Monodromy in the space of symmetric cubic surfaces with a line

TL;DR

This paper investigates the monodromy and Galois groups of lines on symmetric cubic surfaces, revealing that symmetry constraints lead to a Klein 4-group Galois group and explicit formulas for lines.

Contribution

It establishes the structure of the moduli space as an arithmetic quotient and computes the Galois group for symmetric cubic surfaces, linking symmetry to algebraic solutions.

Findings

Galois group is the Klein 4-group for symmetric cubic surfaces

Explicit formulas for lines on symmetric cubic surfaces are derived

Moduli space is an arithmetic quotient of the complex hyperbolic line

Abstract

We explore the enumerative problem of finding lines on cubic surfaces defined by symmetric polynomials. We prove that the moduli space of symmetric cubic surfaces is an arithmetic quotient of the complex hyperbolic line, and determine constraints on the monodromy group of lines on symmetric cubic surfaces arising from Hodge theory and geometry of the associated cover.

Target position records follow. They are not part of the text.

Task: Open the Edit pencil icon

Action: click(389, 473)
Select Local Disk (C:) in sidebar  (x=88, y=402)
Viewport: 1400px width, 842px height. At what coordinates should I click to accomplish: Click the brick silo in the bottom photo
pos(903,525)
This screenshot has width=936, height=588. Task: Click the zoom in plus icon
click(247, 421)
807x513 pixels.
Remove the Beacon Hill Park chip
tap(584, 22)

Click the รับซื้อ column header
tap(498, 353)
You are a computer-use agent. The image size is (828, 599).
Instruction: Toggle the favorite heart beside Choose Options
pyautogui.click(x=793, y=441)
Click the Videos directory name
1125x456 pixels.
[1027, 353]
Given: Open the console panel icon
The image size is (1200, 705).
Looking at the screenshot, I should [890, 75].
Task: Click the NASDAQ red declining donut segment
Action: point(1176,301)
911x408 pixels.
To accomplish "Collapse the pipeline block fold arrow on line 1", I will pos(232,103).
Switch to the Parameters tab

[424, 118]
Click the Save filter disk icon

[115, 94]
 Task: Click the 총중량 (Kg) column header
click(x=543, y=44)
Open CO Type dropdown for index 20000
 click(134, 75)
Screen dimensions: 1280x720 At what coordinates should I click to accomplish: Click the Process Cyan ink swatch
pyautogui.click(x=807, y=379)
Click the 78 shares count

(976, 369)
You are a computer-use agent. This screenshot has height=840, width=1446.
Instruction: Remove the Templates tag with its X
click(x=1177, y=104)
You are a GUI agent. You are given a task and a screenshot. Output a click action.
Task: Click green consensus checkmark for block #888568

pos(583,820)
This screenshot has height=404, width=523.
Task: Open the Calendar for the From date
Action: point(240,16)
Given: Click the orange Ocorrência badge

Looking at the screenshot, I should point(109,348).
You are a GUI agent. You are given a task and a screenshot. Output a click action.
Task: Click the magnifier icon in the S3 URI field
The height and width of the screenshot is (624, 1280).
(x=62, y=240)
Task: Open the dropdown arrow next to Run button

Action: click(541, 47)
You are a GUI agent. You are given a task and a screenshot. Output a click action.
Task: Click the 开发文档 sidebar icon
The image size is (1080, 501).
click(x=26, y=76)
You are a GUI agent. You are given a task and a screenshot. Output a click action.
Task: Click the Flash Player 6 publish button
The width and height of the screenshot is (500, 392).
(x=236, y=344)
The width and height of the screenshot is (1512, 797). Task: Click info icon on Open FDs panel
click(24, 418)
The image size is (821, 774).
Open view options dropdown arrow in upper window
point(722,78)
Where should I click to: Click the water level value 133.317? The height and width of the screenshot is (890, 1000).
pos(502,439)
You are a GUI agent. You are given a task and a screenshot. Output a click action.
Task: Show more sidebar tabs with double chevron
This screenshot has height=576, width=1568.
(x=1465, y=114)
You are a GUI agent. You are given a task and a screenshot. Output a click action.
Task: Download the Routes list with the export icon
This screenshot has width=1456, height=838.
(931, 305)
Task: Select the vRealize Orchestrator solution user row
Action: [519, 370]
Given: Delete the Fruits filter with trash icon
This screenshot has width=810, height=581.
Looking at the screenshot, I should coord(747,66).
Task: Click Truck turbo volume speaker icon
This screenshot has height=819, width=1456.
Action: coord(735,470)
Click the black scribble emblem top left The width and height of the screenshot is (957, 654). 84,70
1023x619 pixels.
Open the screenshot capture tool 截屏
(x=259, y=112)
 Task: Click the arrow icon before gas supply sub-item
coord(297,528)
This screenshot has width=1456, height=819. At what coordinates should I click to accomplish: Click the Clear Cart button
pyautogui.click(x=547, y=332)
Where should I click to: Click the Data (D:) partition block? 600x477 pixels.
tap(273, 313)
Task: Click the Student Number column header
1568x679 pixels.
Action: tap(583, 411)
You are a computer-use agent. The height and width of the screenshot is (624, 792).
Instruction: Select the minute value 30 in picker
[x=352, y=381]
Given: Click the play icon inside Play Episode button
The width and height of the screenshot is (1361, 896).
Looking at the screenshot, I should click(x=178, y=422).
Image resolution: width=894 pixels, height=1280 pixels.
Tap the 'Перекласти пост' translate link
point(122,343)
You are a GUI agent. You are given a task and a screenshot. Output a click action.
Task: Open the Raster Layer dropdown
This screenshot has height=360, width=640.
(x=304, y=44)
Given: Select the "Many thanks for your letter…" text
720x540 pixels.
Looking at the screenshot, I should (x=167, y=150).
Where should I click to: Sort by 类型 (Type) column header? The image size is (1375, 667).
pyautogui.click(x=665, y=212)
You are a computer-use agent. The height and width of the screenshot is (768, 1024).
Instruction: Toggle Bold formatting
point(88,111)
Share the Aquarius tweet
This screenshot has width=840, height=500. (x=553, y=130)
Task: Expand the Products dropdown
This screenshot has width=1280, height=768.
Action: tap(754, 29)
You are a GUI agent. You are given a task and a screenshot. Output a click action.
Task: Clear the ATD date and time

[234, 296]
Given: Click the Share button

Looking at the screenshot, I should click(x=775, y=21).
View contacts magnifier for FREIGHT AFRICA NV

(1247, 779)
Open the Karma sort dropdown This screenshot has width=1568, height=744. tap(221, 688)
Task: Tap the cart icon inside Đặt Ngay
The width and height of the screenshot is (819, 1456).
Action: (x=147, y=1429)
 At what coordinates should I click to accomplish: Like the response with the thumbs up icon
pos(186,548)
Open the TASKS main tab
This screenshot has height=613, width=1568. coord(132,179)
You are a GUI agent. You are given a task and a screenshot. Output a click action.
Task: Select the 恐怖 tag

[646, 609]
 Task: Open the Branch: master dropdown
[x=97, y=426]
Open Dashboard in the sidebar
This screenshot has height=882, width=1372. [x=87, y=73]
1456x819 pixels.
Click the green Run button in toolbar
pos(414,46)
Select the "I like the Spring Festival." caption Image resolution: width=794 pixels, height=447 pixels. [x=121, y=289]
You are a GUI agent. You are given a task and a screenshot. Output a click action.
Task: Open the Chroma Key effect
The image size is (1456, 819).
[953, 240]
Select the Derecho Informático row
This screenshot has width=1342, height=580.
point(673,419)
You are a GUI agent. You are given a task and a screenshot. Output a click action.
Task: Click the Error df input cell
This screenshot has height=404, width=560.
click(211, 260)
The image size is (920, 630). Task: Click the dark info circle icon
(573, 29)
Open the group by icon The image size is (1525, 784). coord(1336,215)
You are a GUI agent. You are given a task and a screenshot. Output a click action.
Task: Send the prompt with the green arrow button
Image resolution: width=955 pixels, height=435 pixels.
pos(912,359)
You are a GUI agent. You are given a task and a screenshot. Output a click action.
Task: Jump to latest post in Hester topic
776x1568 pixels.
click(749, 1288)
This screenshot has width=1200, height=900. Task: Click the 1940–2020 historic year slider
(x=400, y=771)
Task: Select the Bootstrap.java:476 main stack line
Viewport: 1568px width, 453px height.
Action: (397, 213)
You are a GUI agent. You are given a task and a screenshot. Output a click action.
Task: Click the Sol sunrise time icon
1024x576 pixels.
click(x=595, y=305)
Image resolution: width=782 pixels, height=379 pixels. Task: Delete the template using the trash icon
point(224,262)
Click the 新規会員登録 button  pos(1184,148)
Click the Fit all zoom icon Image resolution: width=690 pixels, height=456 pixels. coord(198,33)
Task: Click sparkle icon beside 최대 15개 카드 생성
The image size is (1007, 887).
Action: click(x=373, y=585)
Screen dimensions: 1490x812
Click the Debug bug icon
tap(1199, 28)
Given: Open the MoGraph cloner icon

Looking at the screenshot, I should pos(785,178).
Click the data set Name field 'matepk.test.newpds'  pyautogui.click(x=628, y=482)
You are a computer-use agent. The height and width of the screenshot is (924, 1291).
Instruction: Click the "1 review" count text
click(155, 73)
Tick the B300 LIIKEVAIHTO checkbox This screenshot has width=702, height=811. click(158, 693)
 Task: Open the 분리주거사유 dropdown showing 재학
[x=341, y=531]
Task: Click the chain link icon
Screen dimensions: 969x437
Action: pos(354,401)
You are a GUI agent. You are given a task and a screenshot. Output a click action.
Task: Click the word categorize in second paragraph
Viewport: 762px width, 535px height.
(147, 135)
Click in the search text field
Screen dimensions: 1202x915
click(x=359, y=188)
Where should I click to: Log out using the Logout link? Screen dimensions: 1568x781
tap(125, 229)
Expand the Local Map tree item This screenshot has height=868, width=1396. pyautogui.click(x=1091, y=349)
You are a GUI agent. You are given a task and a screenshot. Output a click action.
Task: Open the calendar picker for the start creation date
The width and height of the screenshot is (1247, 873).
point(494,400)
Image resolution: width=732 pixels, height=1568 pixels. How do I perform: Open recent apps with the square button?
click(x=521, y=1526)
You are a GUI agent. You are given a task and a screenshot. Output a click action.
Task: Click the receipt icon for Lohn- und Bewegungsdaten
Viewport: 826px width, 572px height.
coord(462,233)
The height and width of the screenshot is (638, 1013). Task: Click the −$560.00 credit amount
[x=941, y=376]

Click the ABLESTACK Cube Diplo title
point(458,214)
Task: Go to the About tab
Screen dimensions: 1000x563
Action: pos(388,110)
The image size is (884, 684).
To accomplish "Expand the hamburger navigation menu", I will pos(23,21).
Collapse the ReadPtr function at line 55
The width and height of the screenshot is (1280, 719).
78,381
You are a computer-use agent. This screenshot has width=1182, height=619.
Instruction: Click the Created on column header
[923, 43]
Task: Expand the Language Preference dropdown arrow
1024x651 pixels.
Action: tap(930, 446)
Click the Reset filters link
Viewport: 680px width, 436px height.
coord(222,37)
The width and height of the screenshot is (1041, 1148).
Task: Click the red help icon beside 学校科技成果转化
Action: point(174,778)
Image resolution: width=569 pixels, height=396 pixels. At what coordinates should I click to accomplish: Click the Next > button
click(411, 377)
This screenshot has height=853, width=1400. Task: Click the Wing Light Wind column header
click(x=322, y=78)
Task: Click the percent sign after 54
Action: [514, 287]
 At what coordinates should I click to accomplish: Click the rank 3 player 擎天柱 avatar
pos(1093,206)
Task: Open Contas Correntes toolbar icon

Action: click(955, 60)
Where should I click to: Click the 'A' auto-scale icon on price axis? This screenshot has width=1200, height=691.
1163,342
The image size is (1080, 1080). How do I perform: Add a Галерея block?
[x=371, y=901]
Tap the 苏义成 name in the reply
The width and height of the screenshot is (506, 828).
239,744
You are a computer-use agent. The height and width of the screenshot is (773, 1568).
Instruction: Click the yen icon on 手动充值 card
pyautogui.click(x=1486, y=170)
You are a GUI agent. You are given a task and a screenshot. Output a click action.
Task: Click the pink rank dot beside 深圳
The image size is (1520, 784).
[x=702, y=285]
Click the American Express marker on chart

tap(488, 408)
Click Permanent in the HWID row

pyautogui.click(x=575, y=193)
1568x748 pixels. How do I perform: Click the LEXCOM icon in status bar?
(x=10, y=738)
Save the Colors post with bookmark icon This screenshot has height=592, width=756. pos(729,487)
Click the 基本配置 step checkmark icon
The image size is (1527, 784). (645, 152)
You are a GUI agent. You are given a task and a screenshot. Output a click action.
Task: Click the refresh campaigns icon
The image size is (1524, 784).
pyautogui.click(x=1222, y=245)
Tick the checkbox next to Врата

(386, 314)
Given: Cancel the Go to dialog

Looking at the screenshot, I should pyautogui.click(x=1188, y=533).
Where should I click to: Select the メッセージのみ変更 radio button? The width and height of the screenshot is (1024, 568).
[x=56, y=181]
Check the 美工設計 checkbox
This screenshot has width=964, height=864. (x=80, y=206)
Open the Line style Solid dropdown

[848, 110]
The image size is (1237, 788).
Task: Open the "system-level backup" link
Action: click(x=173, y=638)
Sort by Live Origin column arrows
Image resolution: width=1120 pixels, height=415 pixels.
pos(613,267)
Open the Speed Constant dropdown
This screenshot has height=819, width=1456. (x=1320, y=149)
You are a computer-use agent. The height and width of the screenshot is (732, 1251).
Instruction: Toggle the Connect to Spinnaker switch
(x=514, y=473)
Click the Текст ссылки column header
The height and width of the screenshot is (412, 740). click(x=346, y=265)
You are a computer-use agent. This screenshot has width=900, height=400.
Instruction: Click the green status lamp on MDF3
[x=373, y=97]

This interestingly fails to pin down the entire Galois group. Leveraging computations in equivariant line geometry and homotopy continuation, we prove that the Galois group is the Klein 4-group. This means that, despite a general cubic surface admitting no formula in radicals for its lines, an $S_4$-symmetric cubic does; we work out these formulas explicitly. This is the first computation in what promises to be an interesting direction of research: studying monodromy in classical enumerative problems restricted by a finite group of symmetries.